# DOCUMENT SEGMENT:
::::

The first morning I woke up and found myself a US resident, I threw on some clothes and headed for the nearest coffee shop to celebrate my new identity with a steaming cup of Americano. Before I reached the place, however, I had to walk around a blonde toddler squatting on the sidewalk in front of a pink castle she’d drawn. The big chunk of chalk was still in her hands and she was peering down at her drawing closely, in case the balcony wasn’t crooked enough and she had to bend it some more.
My first impulse was to grab her under the arms and hurl her onto a bench before something with too many legs crawled up onto her. And then I looked at the sidewalk again: clean, broad squares flanked by flowerbeds. The other side, too. Spotless pavements. Virgin canvases for imaginary worlds.
Where I come from, the sidewalks—at least the few that don’t have cars parked on top of them—are speckled with dead cockroaches, cigarette butts, empty beer cans, bottles, used needles, dog shit and every so often a stray tooth from the latest fistfight between protestors and police. In my hometown children are not allowed to squat and touch anything outside their living room.
In Athens, a writer will use the word sidewalk or pavement, pezodromio, and the reader will invariably think of something dirty, disgusting or illegal. In uptown Minneapolis the reader can envision pink chalk castles and happy toddlers—unless she’s a resident alien with a foreign tongue.
Our words
In Greece, as in most European countries, it was my generation’s duty to speak English fluently and to translate for our parents what they didn’t understand when traveling. I don’t even remember learning the words; I guess I absorbed them with the mashed bananas and Greek baby talk of my early years, and then later while spending afternoons listening to my parents’ rock and roll LPs (relics from their rebellious youth against the military junta) or watching TV, marveling for hours at the novelty of private channels, American sitcoms, and soap operas.
As I grew older, I went beyond the call of duty and learned the language well enough to earn a Cambridge degree and a teaching certification. In fact, the only way I survived my adolescence was by reading American magazines, watching American movies without subtitles, and flirting with Americans each summer on the islands. I knew the language. But I hadn’t lived the language. I could go through the pages of a book, but I couldn’t go through the emotions of the native speaker. I knew what a sidewalk was, but I could only see a grimy stretch of stone and trash when the Midwestern author meant a row of pink castles.

::::

# PROVIDED MATERIAL:

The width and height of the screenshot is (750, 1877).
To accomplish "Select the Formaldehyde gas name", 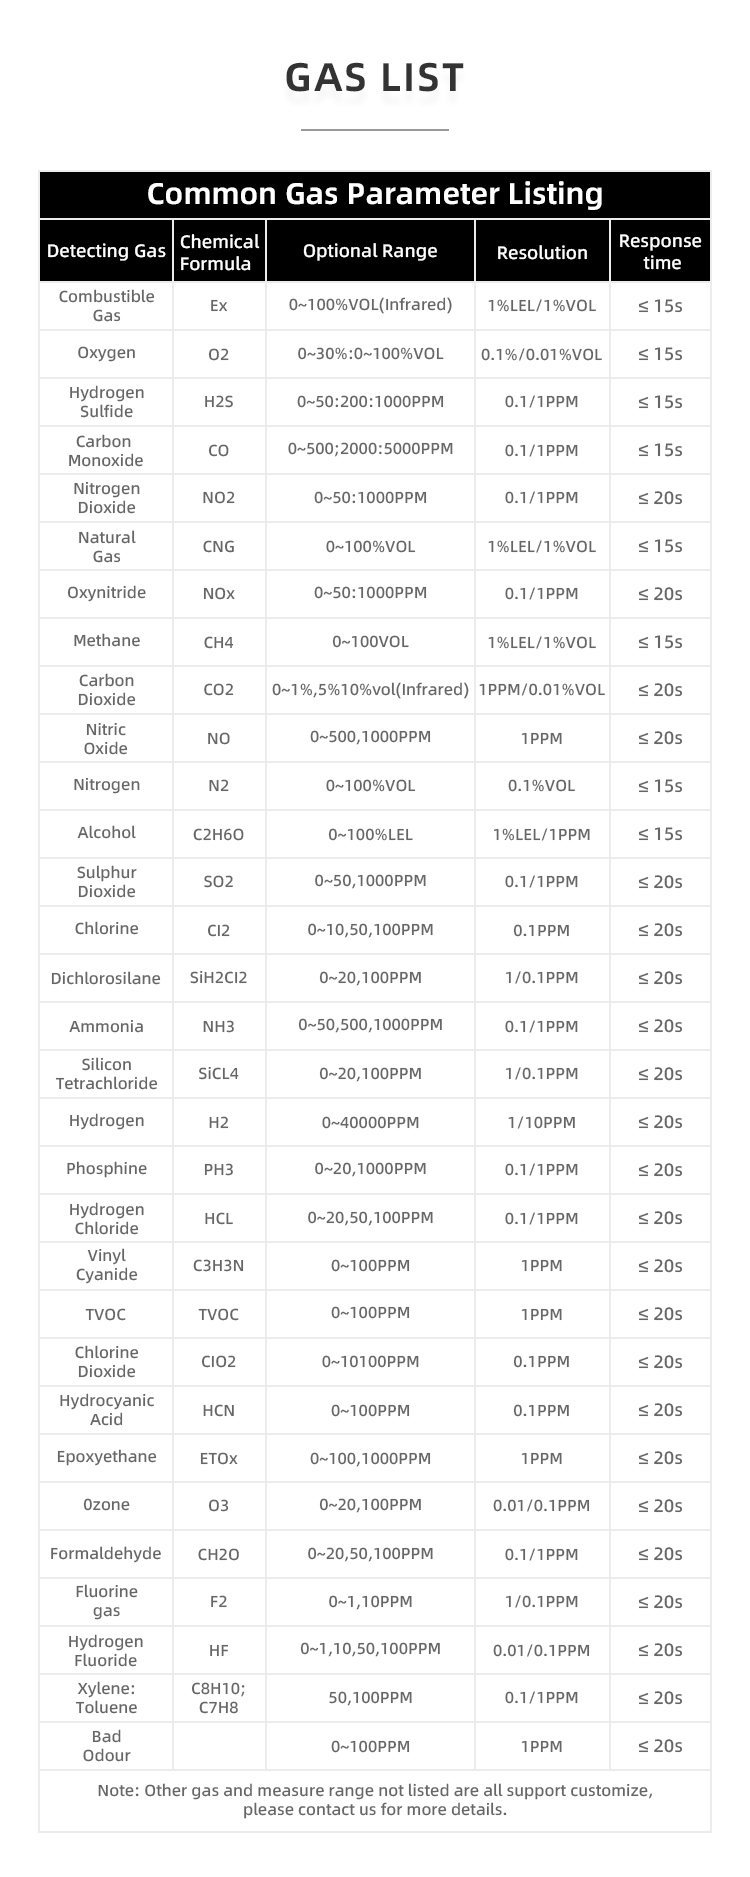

::::

# WHAT THIS EXERCISE ASKS:
1. Decide whether each statement agrees with the essay about sidewalks, and answer yes or no with the deciding words of the essay quoted exactly. (a) The narrator earned a Cambridge degree and a teaching certification. (b) The toddler had drawn a blue castle on the sidewalk. (c) In the narrator's hometown, children are allowed to squat and touch things outside their living room.
2. Transcribe without alteration the stretch of the essay about sidewalks from "As I grew older, I" through "of pink castles.".

# OUTPUTS IN ORDER:
1.
(a) Yes: "learned the language well enough to earn a Cambridge degree and a teaching certification"
(b) No: "in front of a pink castle she’d drawn"
(c) No: "In my hometown children are not allowed to squat and touch anything outside their living room."

2.
As I grew older, I went beyond the call of duty and learned the language well enough to earn a Cambridge degree and a teaching certification. In fact, the only way I survived my adolescence was by reading American magazines, watching American movies without subtitles, and flirting with Americans each summer on the islands. I knew the language. But I hadn’t lived the language. I could go through the pages of a book, but I couldn’t go through the emotions of the native speaker. I knew what a sidewalk was, but I could only see a grimy stretch of stone and trash when the Midwestern author meant a row of pink castles.